New Sunni Boycott May Be End Of Moderates' Bloc
However, the situation again turned grim when the front announced on July 25 that it had immediately suspended all participation with the government and gave al-Maliki one week to meet its package of demands or it would completely pull out of the government.
Among the bloc's demands were a government pardon for all security detainees not charged with crimes, disbanding all Shi'ite militias, an opportunity for the front to have real participation in the decision-making process and the strict adherence to the International Declaration of Human Rights.
A complete pullout would not only be a major blow to al-Maliki's leadership, but it threatens to undercut months of back-room negotiations to form a new "moderates' bloc" to push the legislative process forward.
Hoping For Breakthrough
The so-called moderates' front was seen as a possible breakthrough to the political paralysis that has gripped Iraq's government for months. The aim of the new bloc is to form a broad-based political coalition in support of al-Maliki's increasingly beleaguered leadership, whose 14-month tenure has been fraught with protests and withdrawals.
The core elements of the bloc so far include two of the main Shi'ite parties -- al-Maliki's Al-Da'wah Party and the Supreme Islamic Iraqi Council (SIIC, formerly SCIRI) -- and the Kurdistan Coalition, comprising the Patriotic Union of Kurdistan and the Kurdistan Democratic Party.
Leaders of the Shi'ite and Kurdish groups have been aggressively courting Vice President Tariq al-Hashimi's Iraqi Islamic Party, the most moderate of the three major components of the Iraqi Accordance Front, to join the new bloc. The addition of the party would give the moderates' bloc 125 seats in parliament, 13 short of an absolute majority.

## Activities:
[1] Rewrite the passage on the Sunni boycott, starting at "New Sunni Boycott" and ending at "of the government.", with "one week" changed to "ten days".
[2] Write what comes next in the passage on the Sunni boycott and the moderates' bloc, picking up after its final sentence.

## Recorded data:
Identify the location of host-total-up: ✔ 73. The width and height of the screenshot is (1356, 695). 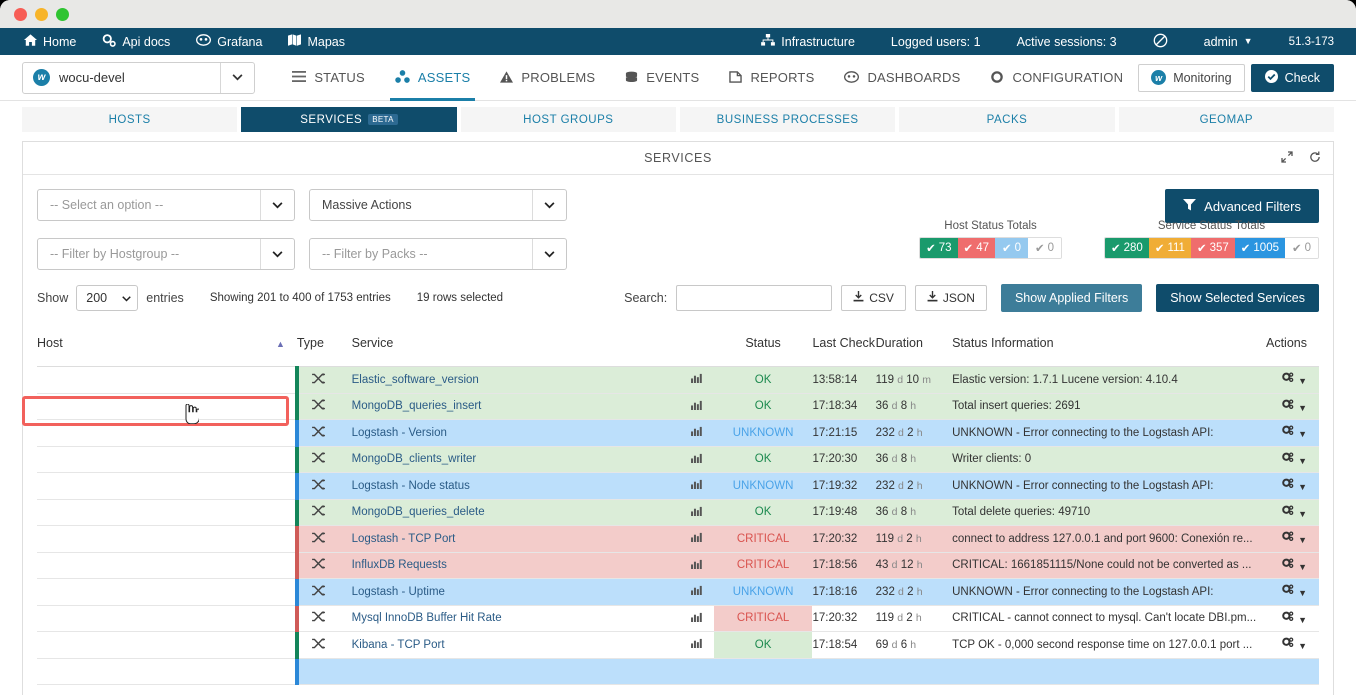
(939, 248).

## Solved problems:
[1]
New Sunni Boycott May Be End Of Moderates' Bloc
However, the situation again turned grim when the front announced on July 25 that it had immediately suspended all participation with the government and gave al-Maliki ten days to meet its package of demands or it would completely pull out of the government.

[2]
In theory, these seats could be filled by minor parties and independent figures, which in essence would give the moderates' bloc enough political space to operate comfortably. But the inclusion of the Islamic Party would also ensure the bloc has enough Sunni representation to avoid accusations of being sectarian in nature.
Political Posturing Or Standing Firm?
The decision by the Islamic Party to continue to stay with the Accordance Front may be more to do with enhancing its position politically than displaying unity with the Sunni bloc. With pressure from the U.S. growing on Prime Minister al-Maliki's government to push through important legislation and move the national-reconciliation process forward, another broad Sunni withdrawal would be seen as a huge setback.
Indeed, al-Hashimi and the rest of the party leadership may be holding out for a better deal from the Shi'a and Kurds. The Islamic Party, with 27 seats in parliament, would form a considerable component of any coalition. Moreover, since it is the largest single Sunni party, its inclusion in a Shi'ite-Kurdish-based bloc would certainly enhance the legitimacy of a broad-based coalition.
However, the party's refusal to abandon the Accordance Front may be a clear indication that it is sticking to its principles of advocating broader guarantees for the Sunni community from any political coalition. From the perspective of the Islamic Party, or the Sunni Arabs in general, there is no reason to believe that a moderates' bloc will be any different from the makeup of the current governing coalition.
While there has been an emphasis on creating a "moderate" front, there has been little discussion among the Shi'a and Kurds regarding the issues the Sunni Arab community says marginalizes them. The reversal of the de-Ba'athification process to reinstate former regime officials has been stalled because of Shi'ite suspicions, and the committee responsible for amending the Iraqi Constitution has yet to present its recommendations. These setbacks leave many Sunni Arabs with the impression that the current government has a clear sectarian agenda.
In fact, the Iraqi Islamic Party issued a statement on July 22 outlining its suspicions about joining "an alliance with parties that are making things hard for us and our people -- twisting our intentions, inciting others against us, turning our people against us, and waiting for the right chance to terminate us."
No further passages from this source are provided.